Neither former President Donald Trump nor President Joe Biden is the first executive accused of improperly storing classified government documents.
Arguments over presidential storage of documents stretch back decades.
In 1978, then-President Jimmy Carter signed the Presidential Records Act — a law that provided the National Archives and Records Administration with proper custody over the records of former presidents.
The documents are, in turn, stored in official presidential libraries.
Carter exempted his own administration from the requirements of the Presidential Records Act — allowing him to keep records from his service as president without regard to their classification, a standard enjoyed by his predecessors. Ronald Reagan was the first president subject to the Presidential Records Act.
Carter couldn’t live up to the standards the law demanded of his successors.
The Democrat discovered classified documents at his home in Plains, Georgia, on at least one occasion after his presidency, The Associated Press reported Tuesday. It cited “a person familiar with the matter who spoke on the condition of anonymity due to the sensitive nature of classified documents.”
He turned the documents over to the National Archives, even though he wasn’t legally required to do so, the report said.
“It turns out former officials from all levels of government discover they are in possession of classified material and turn them over to the authorities at least several times a year,” the AP reported, citing the same source.

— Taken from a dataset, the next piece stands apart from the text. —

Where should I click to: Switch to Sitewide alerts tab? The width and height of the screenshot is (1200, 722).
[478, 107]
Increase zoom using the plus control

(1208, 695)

Trump asserts that the documents seized from his possession in a dramatic Department of Justice raid on his Florida residence were declassified. The president has broad powers to declassify government documents.
The material Biden has provided to the Department of Justice mostly stems from his time as a senator and as vice president.
Vice presidents have limited powers to declassify documents, and there’s no reason to believe Biden declassified the material found in his personal office.
Former Vice President Mike Pence discovered classified documents in his possession after the Biden and Trump controversies.
The office of former President Barack Obama declined to comment this week when asked if it was conducting its own search for any mishandled classified material he might have.
The findings have wrought new scrutiny on the handling of documents by former presidents and vice presidents.
The National Archives has noticed. The records agency is asking all former presidents to scour their personal records for classified documents amid the spree of discoveries, according to USA Today.
The Biden administration hasn’t ruled out ordering a review of how former presidents take custody of government documents, the AP reported last week.